- 96
A Compendium of Medical Treatises in Judeo-Arabic and Hebrew, Catania (Sicily): ca. 1452
Description
- paper
Catalogue Note
For other similar multicultural medical anthologies, see Steinschneider, Die Arabische Literatur der Juden, 1902, pp. 213–221. "One reason for this devotion of Jews to medicine was that the study of medical science was looked upon as a sort of religious duty" (Jewish Chronicle, 19 November 1926, p. 17). Yet despite the importance of medicine in medieval Jewish learning, medical manuscripts are of extreme rarity. Furthermore, this manuscript is the only surviving text written in Hebrew characters from the ancient Jewish community of the Sicilian port city of Catania.

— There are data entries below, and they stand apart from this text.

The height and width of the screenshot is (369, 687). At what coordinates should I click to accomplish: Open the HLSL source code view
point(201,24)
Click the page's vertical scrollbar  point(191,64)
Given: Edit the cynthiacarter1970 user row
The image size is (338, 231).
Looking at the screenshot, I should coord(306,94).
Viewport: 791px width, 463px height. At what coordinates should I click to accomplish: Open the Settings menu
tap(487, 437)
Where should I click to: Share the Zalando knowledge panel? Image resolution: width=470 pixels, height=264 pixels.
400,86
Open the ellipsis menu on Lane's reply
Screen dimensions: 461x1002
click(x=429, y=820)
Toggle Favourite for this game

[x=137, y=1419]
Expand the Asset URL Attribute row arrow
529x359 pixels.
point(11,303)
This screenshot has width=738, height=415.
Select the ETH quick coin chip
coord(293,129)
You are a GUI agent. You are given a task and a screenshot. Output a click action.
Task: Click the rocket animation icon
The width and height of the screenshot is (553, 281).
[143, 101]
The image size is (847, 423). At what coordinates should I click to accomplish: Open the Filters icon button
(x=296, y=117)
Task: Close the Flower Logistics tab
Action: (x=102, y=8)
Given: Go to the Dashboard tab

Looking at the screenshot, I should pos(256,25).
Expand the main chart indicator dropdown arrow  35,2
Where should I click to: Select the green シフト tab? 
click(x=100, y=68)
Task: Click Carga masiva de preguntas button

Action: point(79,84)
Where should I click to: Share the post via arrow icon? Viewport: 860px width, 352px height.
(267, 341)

The earliest presence of Jews in Catania is attested to by a lengthy Jewish tombstone inscription dating from the year 383 CE. Many of the references to the Jews of Catania in the subsequent centuries refer to Jewish medical practitioners, among them a Jewish woman who in 1376 obtained a license to practice medicine throughout Sicily. In 1455, near the time this manuscript was written, Jews from Catania and other towns in Sicily attempted to immigrate to Jerusalem but were discovered by the authorities and punished. When the Jews of Catania were finally expelled in 1492 along with the rest of Sicilian Jewry, this manuscript was likely carried into exile with them.
Sotheby's is extremely grateful to Dr. Menahem Schmelzer for providing information which aided in the cataloging of this lot.
Contents:
I.)
13 miscellaneous unpaginated leaves:
[1-7]: Arabic (in Arabic characters), interspersed with Samaritan writing. There is mention of Samaritans living in Catania, Sicily in the 6th century. See: Encyclopaedia Judaica, under Catania.
[8-9]: Hebrew, mainly scribbling.
[10]: as [1-7]
[11]: In Hebrew: Novellae on Babylonian Talmud Kiddushin 40a.
[12]: In Hebrew: Rules on ritual salting (meliha).
[13]: In Hebrew: Decorated title page, date: 1810, “to write in my book anything that I find”. Probably the title page of a notebook containing a variety of writings and quotations. The script and the decoration are in the style of Hebrew manuscripts from Morocco.
II.)
Medical work in Arabic in Hebrew characters.
At the end of part II, there is a lengthy colophon. It states that the work, the Book of Illnesses and Symptoms by Abu-l-Hasan Saad ibn Hibat Allah ibn al-Hasan is completed for David be Shalom, in the year 1448 [or 1456—the date is given by a Biblical verse, Genesis 27:19, but the signing of letters is somewhat ambiguous), in Catania. A work by the same title is listed among the works of Galen, see Steinschneider, Hebraeische Uebersetzungen, 652. Catania was an important Jewish community in the Middle Ages in Sicily, with many physicians, see: Shlomo Simonsohn, Between Scylla and Charybdis: The Jews in Sicily. Brill, 2011, index. It bears noting that Arabic language and culture were still present in Sicily long after the end of Islamic rule.
III.)
14 unpaginated leaves of a Hebrew medical work. Chapter 9-10 of [Part 1] and chapters 1-4 of part 2. Deals with simple and compound drugs and illnesses. Some in alphabetical order. First four leaves in different hand. Last ten leaves in hand of pt IV.
IV.)
[253] leaves paginated in Hebrew. , Kamil al-Sinaa, also known as Kitab al-Maliki by Ali ibn al-Abbas al-Madjusi. The author died in the years between 982 and 985. His book was the chief textbook of medicine for students. It is found in many manuscripts in Arabic script, and also in 3 manuscripts, besides the present one, in Hebrew characters (Berlin, Catalog Steinschneider, number 250, Munich, Catalog Steinschneider, number 104, Vatican, Catalog Richler, number 358). The work was translated into Latin in the 12th century but only a brief section of the book was translated into Hebrew. See: Steinschneider, Hebraeische Uebersetzungen, p. 669; Encyclopaedia of Islam, New Edition, vol. 1, p. 381.
Fol. 133 and 2 leaves after fol. [253] are in a much younger hand. 3 leaves at the end are stuck together; fol. 15: Part 2 of the work begins; fol. 42a: Colophon: tractate 6 of the book finished; fol. 42b: the 7th tractate begins. With table of contents of 51 chapters; fol. 132b: Colophon: the 7th tractate ends; fol. 133b: The 8th tractate begins. With table of contents of 53 chapters.
COLOPHONS:
There are additional colophons on ff. 42b and 132b: on f. 42b it indicates that chapter 6 of the book is completed, on f. 132b it states that the 7th chapter is concluded and it gives the date marked by a verse from Proverbs 4:7. It is not clear what letters should be counted, but it is most likely that the date is 1452.